Recently our family of five went out for pizza. Joe and I did the unimaginable; we tried to have an uninterrupted conversation. We had ordered and the kids had a coloring sheet with those crayons that don’t really color, and so we thought we were all set. After the 10th interruption in 5 minutes I felt frustration building up inside. It was right at that moment that our youngest put his hand in front of my mouth while I was talking, and I burst out laughing.
There are some things we’ve learned and I apparently need a reminder on when it comes to eating out with little kids:
- Expectations: One definition of disappointment is “the feeling of sadness caused by the nonfulfillment of one’s hopes or expectations”. So many disappointments stem from unmet expectations. When at a restaurant with young children, expect to eat (at least a little), expect spills, and expect a few annoyed glances. Expecting to have an uninterrupted conversation is probably unrealistic.
- Preparation: Aside from the usual: cheerios, goldfish, wipes, extra clothes, plunger, etc. be as prepared as possible. I have gone as far as looking up the menu online, and arriving ready to order.

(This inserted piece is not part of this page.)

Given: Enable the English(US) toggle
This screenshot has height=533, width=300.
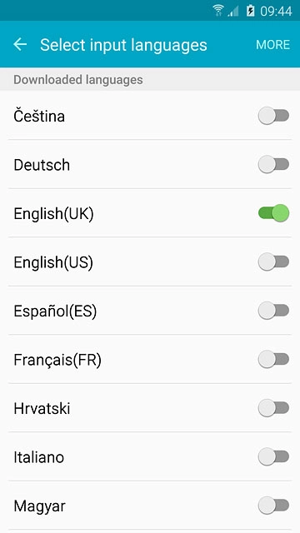Looking at the screenshot, I should tap(273, 262).
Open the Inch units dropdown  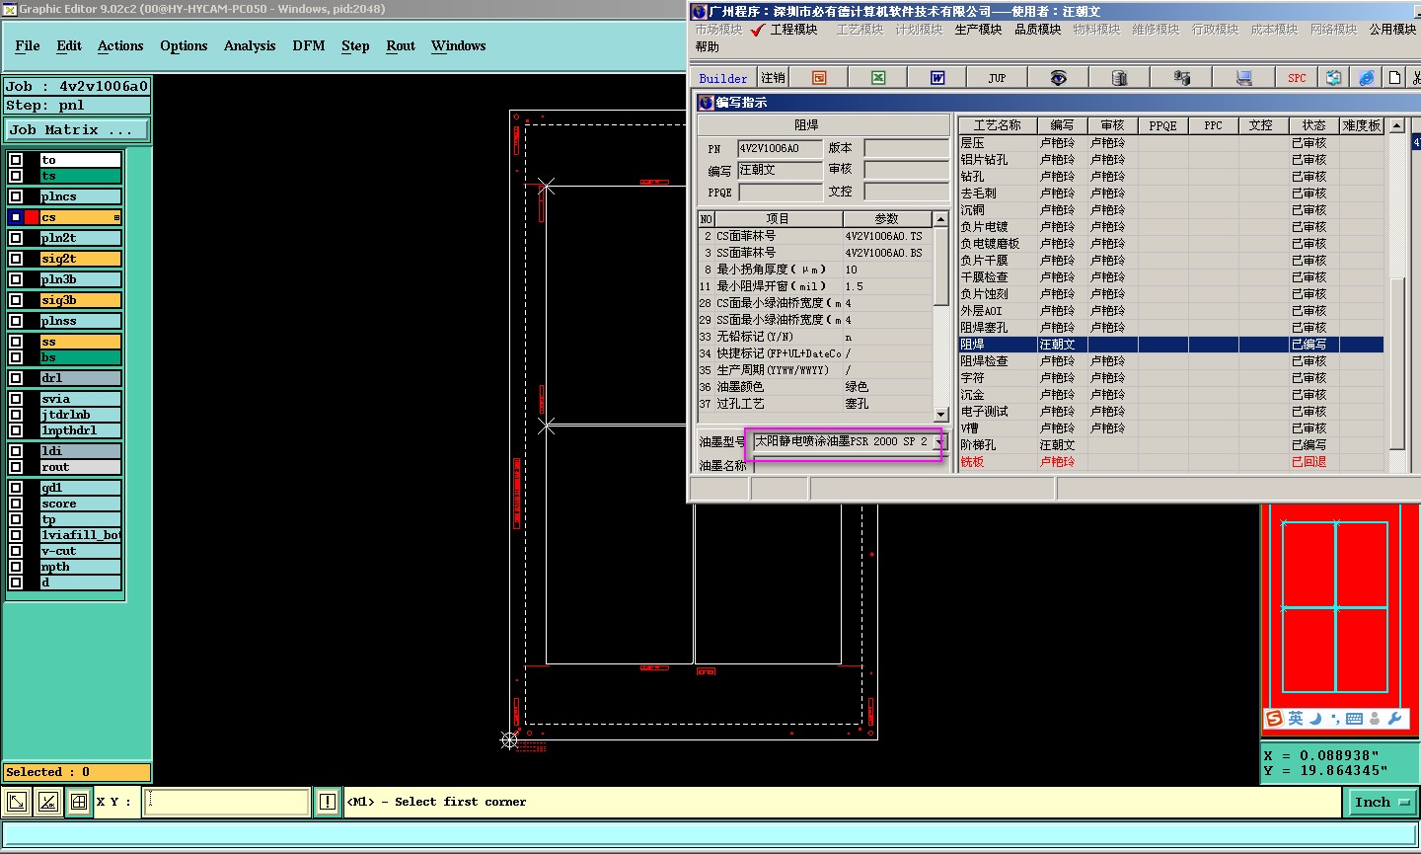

- Perspective: As my Grandma used to say, “this too shall pass.” It’s not always easy to remember in the thick of it, but this is only a season. Even more than getting through, these are precious moments as chaotic as they may seem. When we keep things in perspective, we are less likely to become frustrated.
- Laugh: When your two year old knocks his orange juice all over your smothered chicken, just think of it as smothered orange chicken. The truth is, it really isn’t the end of the world, try to find the humor even in a frustrating moment.
Our kids are 9, 7 and 4. We are out of the flying cheerios stage. While I am enjoying them being more independent I miss those drool filled kisses, and sweet baby giggles.
So lets all remember today to find the joy in whatever season we are in. And if you are out of the season of little kids and you happen to see a young family at a restaurant, maybe offer a word of encouragement to them, it would probably go a long way.
Do you have any funny stories of eating out with kids? Please share them.